Rodrigo García, conhecido também por ser filho de Gabriel García Márquez, filma um funeral americano e os seus rituais mas está igualmente a refletir sobre as novas famílias. Sabe ser tocante nos momentos certos e é quase sempre soft nos clímax que poderiam resvalar para o azeite. Aliás, essa ligeireza ou doçura redonda é aquilo que este argumento não sabe tão bem explorar. A doçura não tinha que ganhar à amargura...

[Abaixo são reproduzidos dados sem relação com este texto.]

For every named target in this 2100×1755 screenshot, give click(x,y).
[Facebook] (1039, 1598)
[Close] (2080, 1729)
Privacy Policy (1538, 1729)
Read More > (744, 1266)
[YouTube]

Mas se esse é um dos calcanhares de Aquiles de um filme pouco ambicioso, sentem-se também aqui ressonâncias de cuidado no texto. García leva esta narrativa para uma inesperada sinfonia de mágoas. Uma espécie de cicatrizes americanas de quem não teve a vida que sonhou. Ou melhor, de quem não cumpriu as expectativas. E nesse ponto, as personagens dos irmãos são particularmente honestas, mesmo quando esse assumir do fracasso tem o seu quê de tragicocómico. No Festival de Toronto, teve uma receção simpática apenas e pelo o que já se percebeu do marketing da Apple TV + não deve ser cozinhado para ser o novo CODA a nível de estatuto de prémios.